• **What to do**:
1. Answer these questions about the article on missed game reviews, marking each answer with its letter:
(a) What two reasons does the article give for sometimes missing review deadlines?
(b) How many abridged reviews does the article offer?
(c) Which game is listed first?
2. In the records, turn the lines starting at the line containing "Task: Click the" and ending at the line containing "Action: pos(215,423)" into a numbered list, leaving out blank lines and the pictures.

• **Text excerpt**:
******

Here at Ready Players, we pride ourselves on delivering content that’s both entertaining and interesting about the games we play and the industry that surrounds them. But that doesn’t always mean that we’re exactly timely when it comes to reviews. Sadly, things don’t always go to plan and we end up missing deadlines for releasing relevant reviews. Sometimes this can be because we’re still making our way through the games, or we just can’t get our hands on a certain game in time.
So, rather than add to one of the quigatillion “Best of 2016” lists you’ll be seeing for the next week or two, I thought we might do a little catch-up instead and take a very short look back at some of the games we missed out on reviewing this year.
In no particular order, here are five abridged reviews for games we weren’t able to talk about this year:
- Final Fantasy XV
Since I finally finished this one, and it’s far too late to give any sort of timely review beyond my first impressions article from last week, I think it’s worth using this time to get some quick final thoughts on Final Fantasy XV out of the way.

******

• **Material for the task**:
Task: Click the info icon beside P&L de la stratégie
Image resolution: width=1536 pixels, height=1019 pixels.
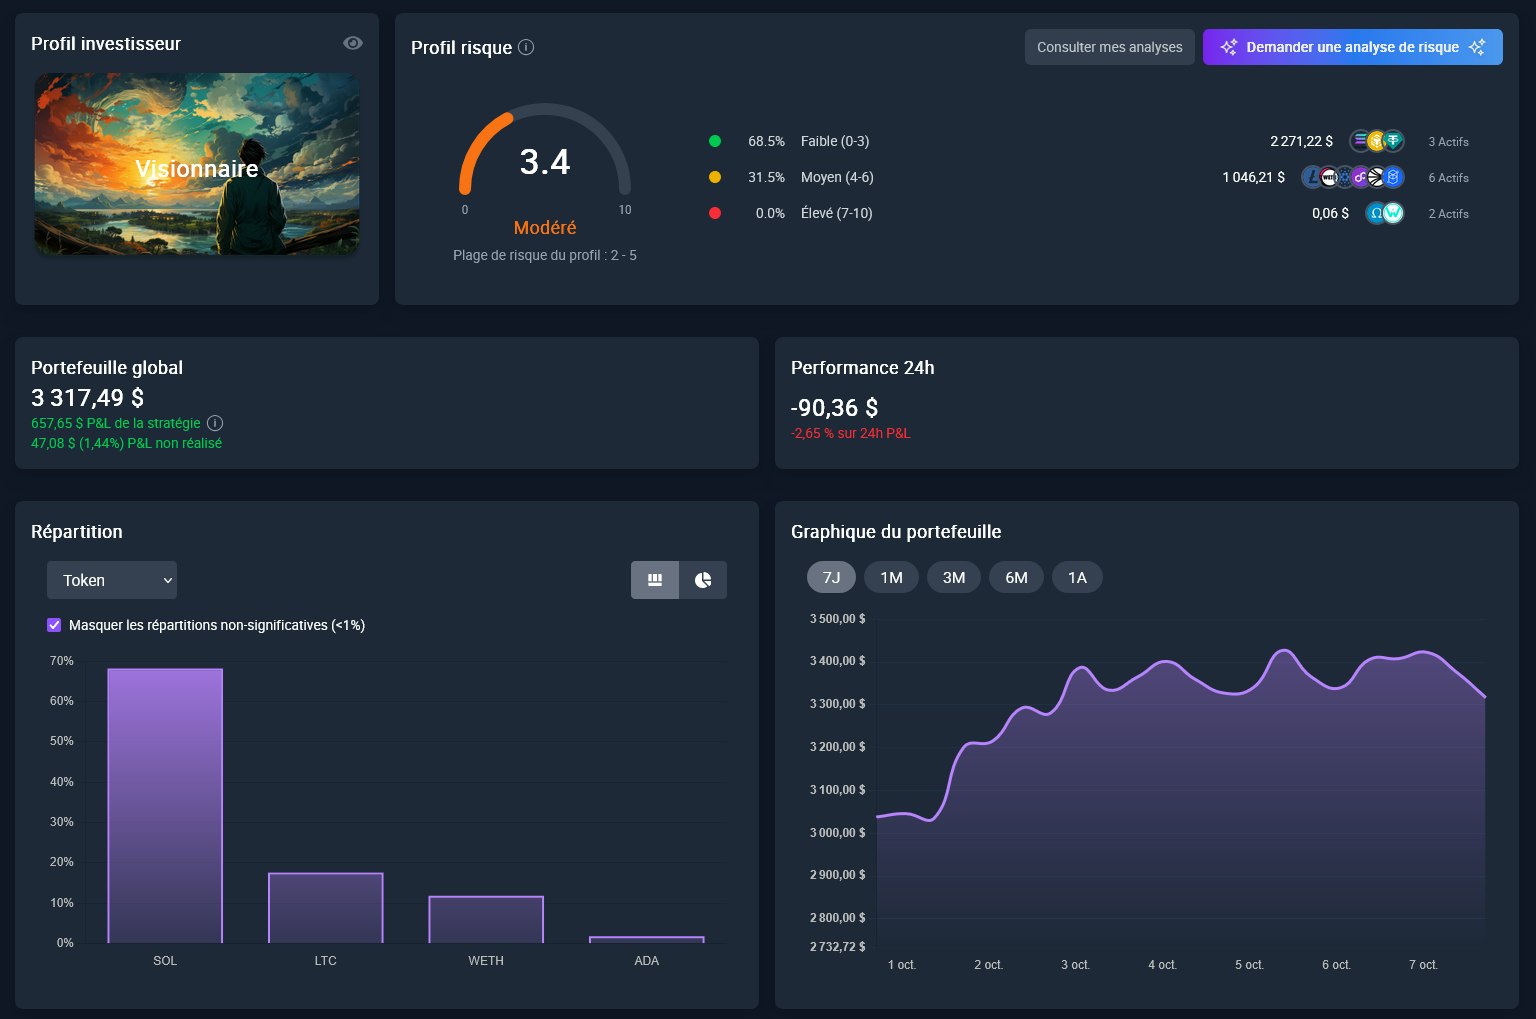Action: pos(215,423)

******

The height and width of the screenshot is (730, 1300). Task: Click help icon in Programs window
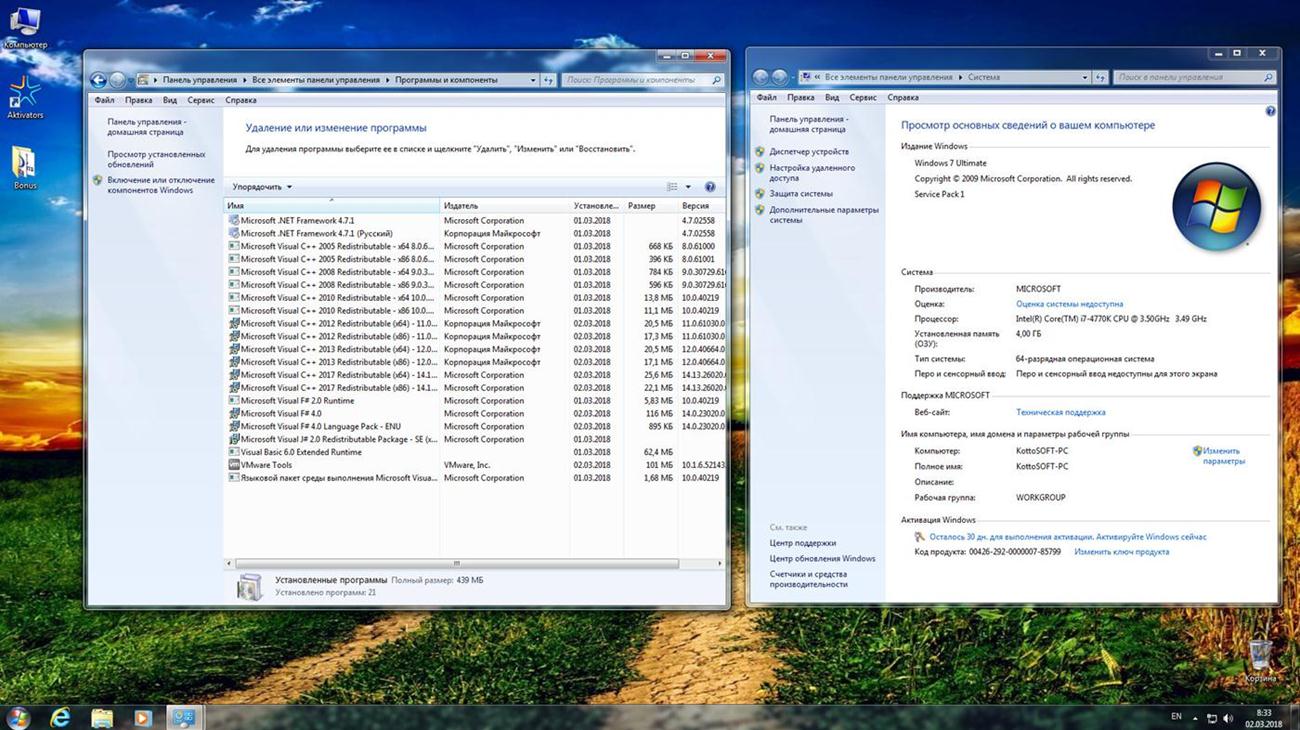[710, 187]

******

• **Results of the exercise**:
1.
(a) They are still making their way through the games, or they can't get their hands on a certain game in time.
(b) Five.
(c) Final Fantasy XV.

2.
1. Task: Click the info icon beside P&L de la stratégie
2. Image resolution: width=1536 pixels, height=1019 pixels.
3. Action: pos(215,423)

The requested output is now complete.